• **Problem details**
Where does the string "computer" appear in the records? Copy each line that holds it.

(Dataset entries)
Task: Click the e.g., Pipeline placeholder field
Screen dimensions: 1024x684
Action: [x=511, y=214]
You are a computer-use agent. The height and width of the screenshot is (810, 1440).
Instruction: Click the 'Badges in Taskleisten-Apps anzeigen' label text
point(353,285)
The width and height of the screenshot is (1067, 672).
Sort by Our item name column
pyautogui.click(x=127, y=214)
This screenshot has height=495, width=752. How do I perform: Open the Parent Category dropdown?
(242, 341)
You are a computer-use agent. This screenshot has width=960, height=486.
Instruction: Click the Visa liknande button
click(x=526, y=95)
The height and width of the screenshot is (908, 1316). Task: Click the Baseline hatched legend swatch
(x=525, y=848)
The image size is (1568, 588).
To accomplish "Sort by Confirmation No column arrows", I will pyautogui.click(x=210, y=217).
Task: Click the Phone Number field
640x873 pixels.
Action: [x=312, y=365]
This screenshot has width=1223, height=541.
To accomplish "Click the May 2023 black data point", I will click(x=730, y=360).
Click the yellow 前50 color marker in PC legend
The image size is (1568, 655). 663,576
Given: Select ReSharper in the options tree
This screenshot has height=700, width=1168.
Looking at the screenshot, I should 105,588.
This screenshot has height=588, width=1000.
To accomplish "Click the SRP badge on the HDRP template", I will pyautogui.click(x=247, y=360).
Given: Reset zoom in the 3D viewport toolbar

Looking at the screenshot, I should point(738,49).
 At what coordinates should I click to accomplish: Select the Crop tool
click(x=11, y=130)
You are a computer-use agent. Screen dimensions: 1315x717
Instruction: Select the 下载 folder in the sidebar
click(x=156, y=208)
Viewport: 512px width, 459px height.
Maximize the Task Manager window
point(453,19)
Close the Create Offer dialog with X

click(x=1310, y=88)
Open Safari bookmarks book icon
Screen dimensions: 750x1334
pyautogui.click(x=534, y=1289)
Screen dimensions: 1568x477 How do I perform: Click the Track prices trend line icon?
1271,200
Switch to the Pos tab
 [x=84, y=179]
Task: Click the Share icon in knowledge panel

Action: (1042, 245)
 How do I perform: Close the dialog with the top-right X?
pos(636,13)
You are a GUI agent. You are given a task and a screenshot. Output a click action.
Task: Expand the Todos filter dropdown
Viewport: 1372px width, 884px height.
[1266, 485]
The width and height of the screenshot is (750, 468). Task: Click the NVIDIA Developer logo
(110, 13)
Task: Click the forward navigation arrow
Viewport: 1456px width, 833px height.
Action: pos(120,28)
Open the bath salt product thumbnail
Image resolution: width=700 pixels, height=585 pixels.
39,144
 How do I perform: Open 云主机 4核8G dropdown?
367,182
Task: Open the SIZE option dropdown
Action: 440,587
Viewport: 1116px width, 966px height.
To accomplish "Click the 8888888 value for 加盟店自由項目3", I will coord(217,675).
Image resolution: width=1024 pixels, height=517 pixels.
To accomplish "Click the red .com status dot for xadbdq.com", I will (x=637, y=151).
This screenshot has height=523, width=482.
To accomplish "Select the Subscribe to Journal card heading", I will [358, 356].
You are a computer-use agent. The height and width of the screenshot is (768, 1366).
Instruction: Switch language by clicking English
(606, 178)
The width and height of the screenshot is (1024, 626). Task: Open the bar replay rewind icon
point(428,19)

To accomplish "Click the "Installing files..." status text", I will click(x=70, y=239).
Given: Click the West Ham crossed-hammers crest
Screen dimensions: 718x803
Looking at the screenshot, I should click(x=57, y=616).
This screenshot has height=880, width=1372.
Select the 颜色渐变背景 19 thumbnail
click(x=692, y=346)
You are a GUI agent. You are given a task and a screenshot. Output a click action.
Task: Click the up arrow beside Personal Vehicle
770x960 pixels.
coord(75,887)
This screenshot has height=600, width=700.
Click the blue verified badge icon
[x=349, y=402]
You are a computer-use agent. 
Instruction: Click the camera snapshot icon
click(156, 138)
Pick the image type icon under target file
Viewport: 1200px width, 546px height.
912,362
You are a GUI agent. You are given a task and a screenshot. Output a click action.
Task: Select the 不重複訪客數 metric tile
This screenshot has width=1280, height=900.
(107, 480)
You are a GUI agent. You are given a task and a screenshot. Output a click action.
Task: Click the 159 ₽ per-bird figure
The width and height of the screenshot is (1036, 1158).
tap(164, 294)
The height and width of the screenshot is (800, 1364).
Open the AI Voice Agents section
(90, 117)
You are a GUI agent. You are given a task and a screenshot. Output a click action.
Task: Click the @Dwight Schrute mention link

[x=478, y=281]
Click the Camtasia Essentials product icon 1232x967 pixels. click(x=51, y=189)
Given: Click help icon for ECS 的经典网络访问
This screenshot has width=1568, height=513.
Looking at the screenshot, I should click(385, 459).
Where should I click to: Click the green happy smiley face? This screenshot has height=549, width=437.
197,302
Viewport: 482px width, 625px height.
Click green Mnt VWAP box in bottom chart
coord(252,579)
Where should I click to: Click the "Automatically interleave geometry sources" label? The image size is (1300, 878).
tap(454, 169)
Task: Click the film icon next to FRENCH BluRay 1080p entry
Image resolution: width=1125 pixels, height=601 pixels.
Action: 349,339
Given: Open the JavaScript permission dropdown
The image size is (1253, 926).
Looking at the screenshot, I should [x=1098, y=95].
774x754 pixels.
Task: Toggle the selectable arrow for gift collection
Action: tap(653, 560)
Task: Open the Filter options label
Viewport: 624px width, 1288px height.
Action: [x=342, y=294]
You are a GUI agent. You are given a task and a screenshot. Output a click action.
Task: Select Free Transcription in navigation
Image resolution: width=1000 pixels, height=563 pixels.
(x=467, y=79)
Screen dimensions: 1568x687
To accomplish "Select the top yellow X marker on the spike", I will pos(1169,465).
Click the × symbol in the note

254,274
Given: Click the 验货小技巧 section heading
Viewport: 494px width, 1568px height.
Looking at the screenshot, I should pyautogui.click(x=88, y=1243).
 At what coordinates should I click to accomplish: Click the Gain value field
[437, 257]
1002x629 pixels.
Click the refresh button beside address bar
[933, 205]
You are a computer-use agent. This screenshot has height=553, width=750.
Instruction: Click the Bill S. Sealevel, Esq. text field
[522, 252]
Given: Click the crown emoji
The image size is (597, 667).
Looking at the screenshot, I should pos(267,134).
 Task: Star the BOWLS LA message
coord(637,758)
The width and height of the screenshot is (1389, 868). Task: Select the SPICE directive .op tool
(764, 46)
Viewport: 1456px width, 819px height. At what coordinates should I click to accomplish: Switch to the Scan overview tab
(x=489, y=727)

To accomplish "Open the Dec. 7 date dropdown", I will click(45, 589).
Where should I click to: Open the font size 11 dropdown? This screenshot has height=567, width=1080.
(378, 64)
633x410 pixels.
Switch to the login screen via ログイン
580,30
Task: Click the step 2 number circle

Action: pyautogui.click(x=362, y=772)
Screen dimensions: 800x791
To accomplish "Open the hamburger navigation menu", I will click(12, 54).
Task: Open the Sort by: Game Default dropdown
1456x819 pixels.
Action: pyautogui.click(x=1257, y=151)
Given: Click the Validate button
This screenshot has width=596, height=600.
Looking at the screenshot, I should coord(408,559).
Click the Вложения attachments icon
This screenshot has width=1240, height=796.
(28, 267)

• **Solution for this problem**
You are a computer-use agent. The height and width of the screenshot is (810, 1440).
You are a computer-use agent. This screenshot has width=960, height=486.
You are a computer-use agent. Screen dimensions: 1315x717
You are a computer-use agent. The height and width of the screenshot is (768, 1366).
You are a computer-use agent. 
You are a computer-use agent. This screenshot has height=553, width=750.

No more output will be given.